A read capacity unit is equivalent to one strongly consistent read per second or two eventually consistent reads per second for an item of up to 4 KB in size.
How to calculate RCUs for strongly consistent reads
- Round data up to the nearest 4
- Divide data by 4
- Multiply the result by the number of reads
Example:
- 20 reads at 40KB per item. (40/4) x 20 = 200 RCUs
- 5 reads at 6KB per item. (8/4) x 5= 10 RCUs
How to calculate RCUs for eventually consistent reads
- Round data up to the nearest 4
- Divide data by 4
- Multiply by the number of reads
- Divide the final number by 2
- Round up to the nearest whole number
Example:
- 20 reads at 40KB per item. ( (40/4) x 20 ) / 2 = 100 RCUs
- 15 reads at 10KB per item. ( (12/4) x 15 ) / 2 = 23 RCUs
A write capacity unit is equivalent to one write operation per second, for an item that is up to 1 KB in size.
How to calculate Writes
- Round data up to the nearest whole number.
- Multiply by the number of writes
Example:
- 20 writes at 40KB per item. 40 x 20 = 800 WCUs
- 78 writes at 1KB per item. 1 x 78 = 78 WCUs
- 34 writes at 500 BYTES per item. 1 x 34 = 34 WCUs
DynamoDB automatically splits large tables into smaller chunks of data called Partitions to improve read speeds.
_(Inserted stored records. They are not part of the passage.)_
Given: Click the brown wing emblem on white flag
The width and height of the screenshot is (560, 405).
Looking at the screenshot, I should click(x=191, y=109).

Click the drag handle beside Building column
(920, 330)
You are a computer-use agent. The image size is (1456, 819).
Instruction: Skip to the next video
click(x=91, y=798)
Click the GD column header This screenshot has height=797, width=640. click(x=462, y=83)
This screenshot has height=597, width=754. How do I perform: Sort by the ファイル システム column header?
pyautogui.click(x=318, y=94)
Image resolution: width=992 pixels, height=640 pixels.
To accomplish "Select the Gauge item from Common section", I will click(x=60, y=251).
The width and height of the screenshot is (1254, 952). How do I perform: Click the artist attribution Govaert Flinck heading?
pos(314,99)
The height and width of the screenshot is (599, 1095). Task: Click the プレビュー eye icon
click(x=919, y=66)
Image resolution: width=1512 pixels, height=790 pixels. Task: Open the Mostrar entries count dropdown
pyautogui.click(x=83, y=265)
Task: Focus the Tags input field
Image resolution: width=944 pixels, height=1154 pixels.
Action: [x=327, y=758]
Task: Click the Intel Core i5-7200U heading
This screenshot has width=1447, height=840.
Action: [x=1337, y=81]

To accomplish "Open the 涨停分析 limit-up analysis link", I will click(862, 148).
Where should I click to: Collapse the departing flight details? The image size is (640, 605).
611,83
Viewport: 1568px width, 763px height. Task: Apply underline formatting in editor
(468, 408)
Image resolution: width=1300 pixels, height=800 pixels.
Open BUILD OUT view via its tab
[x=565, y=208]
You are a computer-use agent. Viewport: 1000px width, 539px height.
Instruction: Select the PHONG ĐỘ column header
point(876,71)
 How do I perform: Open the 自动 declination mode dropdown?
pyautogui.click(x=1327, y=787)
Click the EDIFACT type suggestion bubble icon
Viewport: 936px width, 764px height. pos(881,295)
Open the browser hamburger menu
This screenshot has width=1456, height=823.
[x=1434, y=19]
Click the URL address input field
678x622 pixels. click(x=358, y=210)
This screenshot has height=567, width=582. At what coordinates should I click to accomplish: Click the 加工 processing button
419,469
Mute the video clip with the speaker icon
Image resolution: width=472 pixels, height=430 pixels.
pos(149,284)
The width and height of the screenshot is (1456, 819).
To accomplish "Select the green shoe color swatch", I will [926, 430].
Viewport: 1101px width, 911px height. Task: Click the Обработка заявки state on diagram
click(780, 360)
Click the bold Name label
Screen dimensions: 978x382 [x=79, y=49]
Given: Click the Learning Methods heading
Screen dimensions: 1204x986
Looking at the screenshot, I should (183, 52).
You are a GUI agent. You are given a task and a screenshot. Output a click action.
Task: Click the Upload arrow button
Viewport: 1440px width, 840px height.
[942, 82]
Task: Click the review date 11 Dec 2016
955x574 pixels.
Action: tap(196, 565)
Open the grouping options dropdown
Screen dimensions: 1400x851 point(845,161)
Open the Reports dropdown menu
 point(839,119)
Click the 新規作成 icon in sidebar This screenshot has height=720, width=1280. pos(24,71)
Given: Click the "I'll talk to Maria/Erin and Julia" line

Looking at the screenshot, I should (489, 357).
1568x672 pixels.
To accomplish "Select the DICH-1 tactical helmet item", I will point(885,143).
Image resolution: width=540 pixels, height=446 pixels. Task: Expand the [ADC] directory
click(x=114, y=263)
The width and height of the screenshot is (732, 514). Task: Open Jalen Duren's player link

Partitioning occurs when the table exceeds 10GB of data or when the table exceeds 3000 Read Capacity Units, or 1000 Write Capacity Units. In addition, DynamoDB may split a partition if it detects a hot partition issue to try and evenly distribute the RCUs and WCUs across the Partitions.
DynamoDB streams provide a log of changes to a table, similar to a transaction log.
A DynamoDB stream is a sequence of changes made to items in an Amazon DynamoDB table. It can be activated to keep track of any modifications to data items in the table.
Your application must connect to a DynamoDB Streams endpoint and issue API requests in order to read and process a stream. Stream records are organized into shards which act as a container for multiple records. Shards are ephemeral and can split into multiple new shards automatically. When a stream is disabled, any open shards will be closed and the data will remain readable for 24 hours. It is important to process the parent shard before the child shard to ensure the stream records are in the correct order. The DynamoDB Streams Kinesis Adapter can handle this automatically.
This feature is useful in a range of scenarios, such as when sending welcome messages to new customers or when updating messages or pictures in a group chat. An endpoint must be maintained for DynamoDB and DynamoDB Streams to ensure data is kept up-to-date.
DAX is a fully managed, in-memory caching system for DynamoDB that runs in a cluster to provide write-through caching.
- Reads are eventually consistent.
- Requests to the cluster are evenly distributed among its nodes.
- DAX can dramatically reduce read response times to microseconds
- Applications that need the quickest response times.
- Applications that read items regularly
- Apps that are read-intensive.
- Applications that require strongly consistent reads.
- Applications that do not need microsecond read response times
- Write-intensive applications or those with minimal read activity
- If you don’t need DAX, consider ElastiCache as an alternative
DynamoDB is a NoSQL database technology created by Amazon for high-performance applications. It replicates data across three Availability Zones and stores three copies of the data using solid-state drives (SSDs). It is infinitely scalable and supports a variety of data types. DynamoDB offers two capacity modes, Provisioned and On-Demand, and has two types of indexes, Local Secondary Index (LSI) and Global Secondary Index (GSI). Additionally, DynamoDB Streams and DynamoDB Accelerator (DAX) are available for specific workloads.